Ryan Johnson, the executive director of the Fairness Project, which has been the driving force behind the ballot initiatives, said his group decided to act after lawmakers in several states rejected proposals for a raise despite strong public support.
"Legislatures are not responding to what people clearly do want and need in order to be able to live and prosper in this economy," Johnson said.
Supporters also hope the initiatives' mere presence on the ballot will spur lawmakers to address the issue. California Gov. Jerry Brown and Washington D.C. Mayor Muriel Bowser both have said that ballot measures to raise the wage prompted them to act.

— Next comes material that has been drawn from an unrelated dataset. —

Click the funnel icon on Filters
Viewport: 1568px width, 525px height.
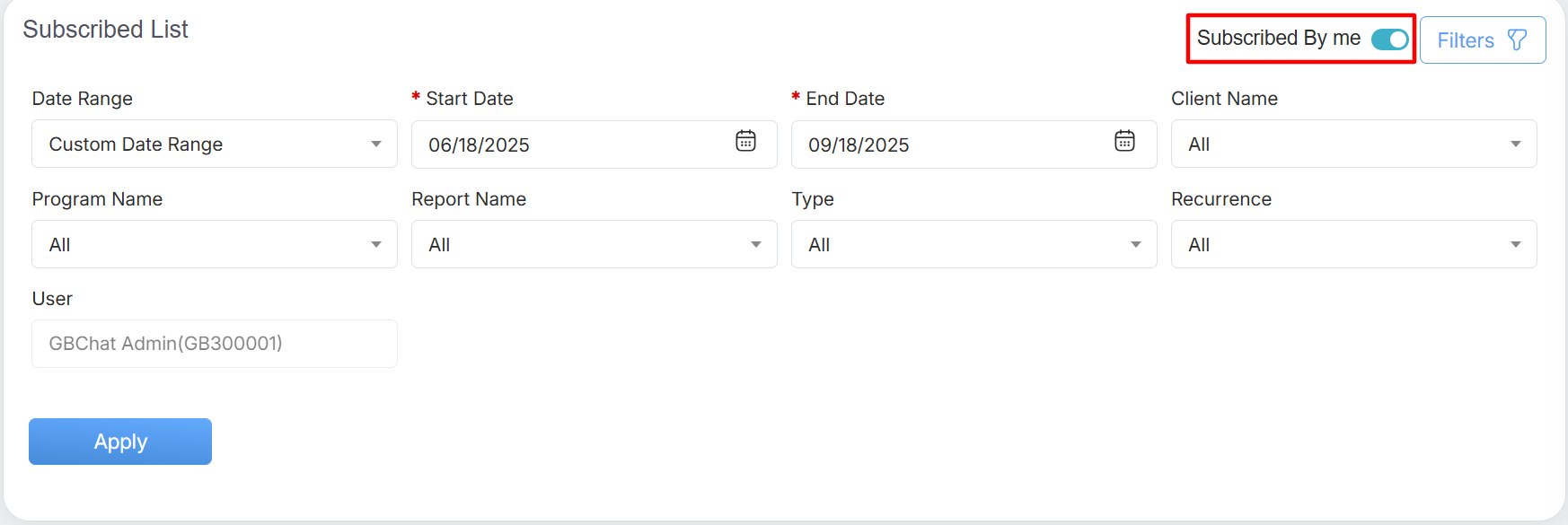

"I guess what really cemented this deal was ... quite frankly the specter of the initiative," Brown said this year after forging an agreement with legislative leaders on a $15 an hour wage.
Leading the opposition to a raise has been the restaurant industry, which argues that requiring employers to pay more will lead them to cut jobs.
"As an industry of small businesses, any increase to the cost of labor — let alone a more than doubling of the federal minimum wage as some of these measures are calling for — will have a dramatic impact on a restaurant's operations and ability to continue to create jobs," said Christin Fernandez, a spokesman for the National Restaurant Association.
Most studies have shown that modestly raising the minimum wage has no effect, or only a small one, on job growth. Indeed, in 2006, Colorado passed a far bigger increase than the one it's currently contemplating and saw no evidence of job losses as a result.
An array of evidence points to the issue's political potency.
Last week, the National Employment Law Project (NELP) Action Fund, which has played a key role in the campaign for a $15 minimum wage, released poll results from seven states with competitive Senate races — Arizona, Missouri, New Hampshire, North Carolina, Ohio, Pennsylvania and Wisconsin. All seven state surveys found strong support for a minimum wage hike. And after respondents were informed that the Democratic candidate backs a raise while the Republican opposes one, all seven Democrats led in head-to-head polling.
To be sure, the Employment Policies Institute, an industry-backed group that opposes raising the wage, conducted its own surveys of those same states, using Google's consumer survey tool. It says it found that in all seven, 70 percent of likely voters said a candidate's opposition to a raise either would have no impact on their vote or would make them more likely to vote for the candidate.
Still, NELP Action Fund hopes to use the Senate races to mobilize voters who back a wage hike, in order to boost the chances of a federal raise next year. The federal minimum is $7.25 an hour, and Congress hasn't raised it since 2009.
Celinda Lake, a prominent Democratic pollster, surveyed Colorado voters on the issue on behalf of the ballot initiative to raise the wage there. She, too, found high levels of support, especially among those who vote infrequently but support Democrats when they do — a sign that the issue could have the potential to lift turnout among Democratic voters.
And in 2014, voters in four red states — Alaska, Arkansas, Nebraska and South Dakota — approved minimum wage hikes even while overwhelmingly supporting Republican candidates.
Clinton has supported efforts to raise the wage and has backed a level as high as $15 per hour in certain places.
Donald Trump has expressed contradictory views on the issue during the campaign — at times saying he opposes any federal minimum wage at all, at others times saying he thinks it should be left where it is, and at still others saying he'd like to raised it to $10 an hour.